* REQUIRED ACTION *
Your answer is a copy of every line in the records where "address" appears.

* THE RECORDS *
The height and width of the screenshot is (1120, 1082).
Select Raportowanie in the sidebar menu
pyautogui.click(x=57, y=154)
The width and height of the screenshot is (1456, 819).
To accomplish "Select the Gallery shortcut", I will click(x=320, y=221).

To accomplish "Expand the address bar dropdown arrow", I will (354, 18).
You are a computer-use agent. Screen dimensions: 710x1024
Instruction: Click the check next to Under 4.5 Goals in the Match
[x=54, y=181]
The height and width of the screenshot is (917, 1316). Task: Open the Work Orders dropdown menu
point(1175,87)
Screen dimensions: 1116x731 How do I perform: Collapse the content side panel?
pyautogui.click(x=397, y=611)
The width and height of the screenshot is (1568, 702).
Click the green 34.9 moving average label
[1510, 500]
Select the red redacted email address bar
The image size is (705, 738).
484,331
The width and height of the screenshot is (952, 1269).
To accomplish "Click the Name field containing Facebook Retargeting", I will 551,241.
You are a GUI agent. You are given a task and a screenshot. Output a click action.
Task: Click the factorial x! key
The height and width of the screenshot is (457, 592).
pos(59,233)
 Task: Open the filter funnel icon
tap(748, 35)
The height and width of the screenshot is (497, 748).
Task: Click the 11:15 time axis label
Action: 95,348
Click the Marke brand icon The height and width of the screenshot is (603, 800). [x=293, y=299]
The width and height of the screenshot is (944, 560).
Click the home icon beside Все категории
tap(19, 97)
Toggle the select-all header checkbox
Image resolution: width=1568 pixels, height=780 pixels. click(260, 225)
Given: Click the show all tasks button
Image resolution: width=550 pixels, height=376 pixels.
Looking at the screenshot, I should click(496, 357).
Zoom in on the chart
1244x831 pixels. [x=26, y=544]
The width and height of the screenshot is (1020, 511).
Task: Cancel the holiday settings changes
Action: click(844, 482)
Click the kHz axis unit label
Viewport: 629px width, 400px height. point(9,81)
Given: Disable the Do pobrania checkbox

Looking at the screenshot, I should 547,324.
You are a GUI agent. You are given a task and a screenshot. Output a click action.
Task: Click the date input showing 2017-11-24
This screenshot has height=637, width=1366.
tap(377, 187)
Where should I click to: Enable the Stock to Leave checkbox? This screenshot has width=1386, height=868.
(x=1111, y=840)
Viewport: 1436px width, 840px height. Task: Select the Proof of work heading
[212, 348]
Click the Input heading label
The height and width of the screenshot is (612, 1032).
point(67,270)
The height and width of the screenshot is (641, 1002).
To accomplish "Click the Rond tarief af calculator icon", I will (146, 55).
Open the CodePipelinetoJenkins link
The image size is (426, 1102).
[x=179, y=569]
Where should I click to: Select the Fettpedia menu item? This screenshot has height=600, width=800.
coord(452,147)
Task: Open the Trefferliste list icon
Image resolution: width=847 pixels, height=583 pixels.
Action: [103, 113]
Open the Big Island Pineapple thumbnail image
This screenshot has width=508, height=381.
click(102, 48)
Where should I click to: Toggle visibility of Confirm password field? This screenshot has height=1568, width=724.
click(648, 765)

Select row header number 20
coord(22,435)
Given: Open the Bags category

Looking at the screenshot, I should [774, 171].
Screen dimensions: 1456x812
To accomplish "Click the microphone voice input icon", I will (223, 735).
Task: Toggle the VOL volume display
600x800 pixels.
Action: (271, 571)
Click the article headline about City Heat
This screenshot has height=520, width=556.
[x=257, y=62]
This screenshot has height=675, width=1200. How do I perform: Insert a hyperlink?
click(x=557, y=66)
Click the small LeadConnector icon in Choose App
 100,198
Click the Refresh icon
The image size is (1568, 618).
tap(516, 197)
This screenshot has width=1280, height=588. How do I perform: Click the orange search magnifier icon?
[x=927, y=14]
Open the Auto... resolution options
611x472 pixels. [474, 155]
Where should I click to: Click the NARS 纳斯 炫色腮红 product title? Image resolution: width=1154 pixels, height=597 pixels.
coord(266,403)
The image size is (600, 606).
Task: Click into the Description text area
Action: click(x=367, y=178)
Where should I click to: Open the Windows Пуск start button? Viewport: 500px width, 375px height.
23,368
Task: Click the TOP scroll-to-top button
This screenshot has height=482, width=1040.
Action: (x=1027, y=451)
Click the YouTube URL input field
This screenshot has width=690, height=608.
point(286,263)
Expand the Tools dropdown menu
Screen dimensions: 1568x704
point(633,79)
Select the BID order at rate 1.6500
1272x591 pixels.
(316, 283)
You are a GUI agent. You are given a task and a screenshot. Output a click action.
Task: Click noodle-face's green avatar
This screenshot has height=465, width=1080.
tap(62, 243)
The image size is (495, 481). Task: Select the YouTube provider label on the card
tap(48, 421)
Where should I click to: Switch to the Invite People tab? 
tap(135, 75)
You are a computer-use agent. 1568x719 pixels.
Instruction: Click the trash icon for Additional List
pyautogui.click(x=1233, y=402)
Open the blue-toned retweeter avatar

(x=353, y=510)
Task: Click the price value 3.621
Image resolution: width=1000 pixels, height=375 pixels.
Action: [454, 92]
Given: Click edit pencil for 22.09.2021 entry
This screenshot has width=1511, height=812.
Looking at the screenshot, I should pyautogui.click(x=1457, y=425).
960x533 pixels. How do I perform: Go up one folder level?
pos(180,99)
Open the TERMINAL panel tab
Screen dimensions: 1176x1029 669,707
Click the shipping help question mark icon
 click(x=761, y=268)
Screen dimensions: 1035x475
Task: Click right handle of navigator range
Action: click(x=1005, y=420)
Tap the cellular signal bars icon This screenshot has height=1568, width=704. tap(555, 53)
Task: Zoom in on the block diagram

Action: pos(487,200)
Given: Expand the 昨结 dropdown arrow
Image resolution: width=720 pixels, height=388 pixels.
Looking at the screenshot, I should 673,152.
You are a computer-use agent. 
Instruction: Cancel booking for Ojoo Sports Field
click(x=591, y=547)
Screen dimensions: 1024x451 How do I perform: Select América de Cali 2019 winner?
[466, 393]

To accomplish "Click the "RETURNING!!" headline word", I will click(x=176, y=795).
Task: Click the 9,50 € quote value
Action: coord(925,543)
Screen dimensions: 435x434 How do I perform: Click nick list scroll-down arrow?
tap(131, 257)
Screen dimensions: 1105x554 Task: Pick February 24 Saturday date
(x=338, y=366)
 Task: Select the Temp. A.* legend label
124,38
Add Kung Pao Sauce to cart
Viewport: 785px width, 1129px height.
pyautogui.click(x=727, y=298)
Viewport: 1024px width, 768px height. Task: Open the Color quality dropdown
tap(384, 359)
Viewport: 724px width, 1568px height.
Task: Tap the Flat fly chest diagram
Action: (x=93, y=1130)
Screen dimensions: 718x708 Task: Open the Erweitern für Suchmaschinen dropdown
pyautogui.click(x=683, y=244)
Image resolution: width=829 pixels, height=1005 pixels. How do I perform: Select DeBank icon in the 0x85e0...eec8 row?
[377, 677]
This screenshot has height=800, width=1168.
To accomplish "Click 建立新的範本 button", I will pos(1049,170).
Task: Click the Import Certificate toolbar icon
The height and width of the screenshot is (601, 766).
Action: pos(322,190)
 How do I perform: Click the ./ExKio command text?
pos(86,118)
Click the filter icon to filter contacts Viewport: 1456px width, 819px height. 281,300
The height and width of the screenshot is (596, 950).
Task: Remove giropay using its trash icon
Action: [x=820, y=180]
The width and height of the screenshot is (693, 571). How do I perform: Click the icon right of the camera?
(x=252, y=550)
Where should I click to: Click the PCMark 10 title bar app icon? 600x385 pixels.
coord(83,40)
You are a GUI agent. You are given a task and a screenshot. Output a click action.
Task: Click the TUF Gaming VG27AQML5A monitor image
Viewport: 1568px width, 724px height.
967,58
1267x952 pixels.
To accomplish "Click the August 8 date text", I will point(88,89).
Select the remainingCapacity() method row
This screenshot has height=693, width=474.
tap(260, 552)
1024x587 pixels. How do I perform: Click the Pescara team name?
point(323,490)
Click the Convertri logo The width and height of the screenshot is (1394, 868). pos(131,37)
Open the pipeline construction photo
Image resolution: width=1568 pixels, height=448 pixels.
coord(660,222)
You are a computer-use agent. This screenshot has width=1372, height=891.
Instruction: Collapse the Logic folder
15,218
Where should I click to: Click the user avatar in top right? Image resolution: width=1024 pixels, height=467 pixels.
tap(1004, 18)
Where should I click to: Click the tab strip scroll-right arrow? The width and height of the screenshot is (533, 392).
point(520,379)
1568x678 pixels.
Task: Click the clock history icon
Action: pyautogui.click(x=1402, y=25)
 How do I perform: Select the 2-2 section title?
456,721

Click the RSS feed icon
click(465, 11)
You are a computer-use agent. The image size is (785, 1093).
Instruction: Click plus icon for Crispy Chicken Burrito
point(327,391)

* EXERCISE RESPONSE *
To accomplish "Expand the address bar dropdown arrow", I will (354, 18).
Select the red redacted email address bar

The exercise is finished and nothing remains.